The UK’s capital city may pose ample opportunities for contract work, but the prospect of getting on to London’s property ladder appears to be diminishing at a pace after reports that house prices in the area rose by 10% in the space of just one month.

Data from Rightmove indicated an average increase of £50,484 in asking prices for property situated in the capital from mid-September to mid-October, meaning that contractors may now have to trump up a hefty sum of £544,232 for a place on London’s property ladder.

The rapid increase in the cost of London’s housing has been labelled as “scary” by the Labour government, who are currently investigating ways to tackle the issue as prices surge beyond an affordable level. The party is looking at policies to stem “unhealthy” and excessive growth in the city, which include blitzing empty homes and land banking, with a view to providing more affordable homes in the capital.

Housing Minister Emma Reynolds described the problem of rapidly increasing house prices in London as “massive”. She commented “Hardly anyone on middle income can buy in central London and it is something we need to look at. Land banking is an issue and there are many specific London problems we are looking at in more detail.”

Reynolds also acknowledged that whilst London is the largest ‘problem area’, demand for property is outweighing supply across the entire country. Reynolds also spoke of her concerns surrounding a ‘ripple effect’ stemming beyond the UK’s capital. The minister stated that whilst increasing prices in housing market are posing problems in different parts of the country, the expectant growth of the capital’s population has created a need for the party to explore this area ‘specifically’.

Labour’s efforts to stem fast paced price increases in an area where there are ample opportunities for contract work comes as the party recognised the importance of independent professionals last week. Following a roundtable organised by PCG and the Fabian Society at the House of Commons, senior members of the party met with academics and trade associations to explore ways that the labour party can further support the contractor community.

§ **Brief**
Extend the article on rising London house prices, picking up right after its final sentence.

§ **Dataset excerpt**
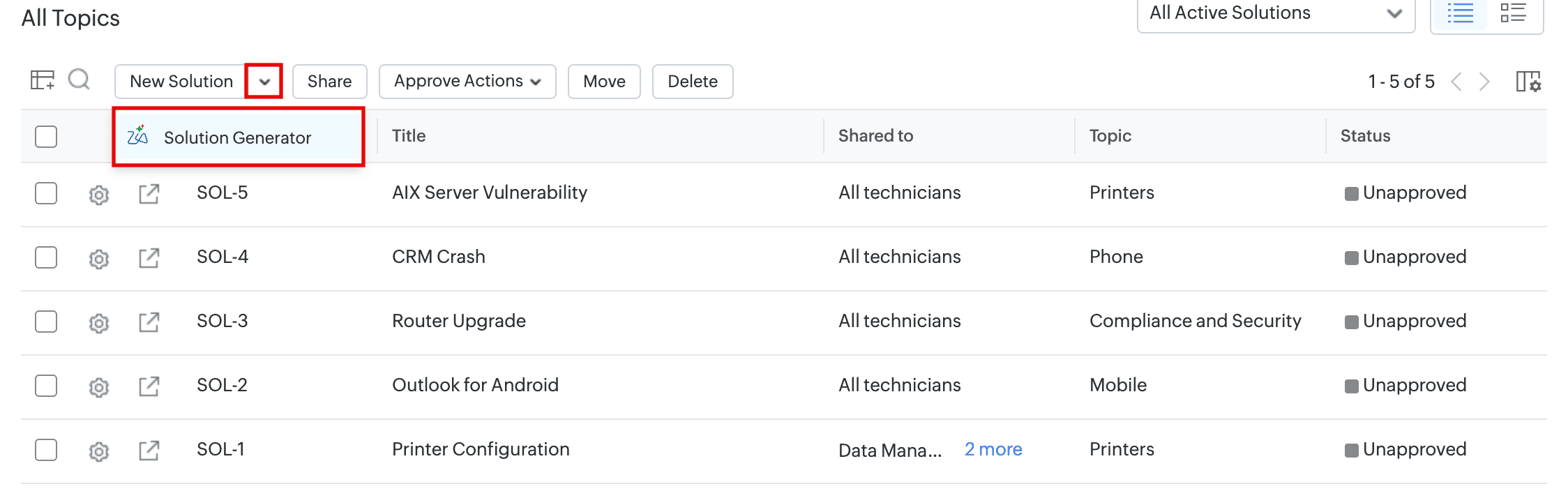Open SOL-1 external link icon
Viewport: 1568px width, 498px height.
coord(149,451)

§ **The output**
Simon McVicker, Director of Policy and Public Affairs at PCG, described the event as a “great success”, and said “The Labour Party are beginning to recognise the importance of freelancers in the UK economy and understand this unique way of working.” McViker stated that he was looking forward to working in partnership with panel members “to ensure freelancers’ voices are heard when it comes to creating new Labour economic policies.”

Whilst is it clear that the government are getting behind contractors, that state of the housing market remains somewhat unpredictable. Taj Kang, Business Development Director at Contractor Mortgages Made Easy said “It is great to see that the government are recognising contractors and making a conscious effort to stem house prices, but the market remains relatively unpredictable and it is still unclear as to how long the growth in prices will last, both in London and across the country. Although the government is trying to ensure that contractors stand a chance in a turbulent market, contractors would be wise to move quickly whilst rates remain low and house prices are still affordable.”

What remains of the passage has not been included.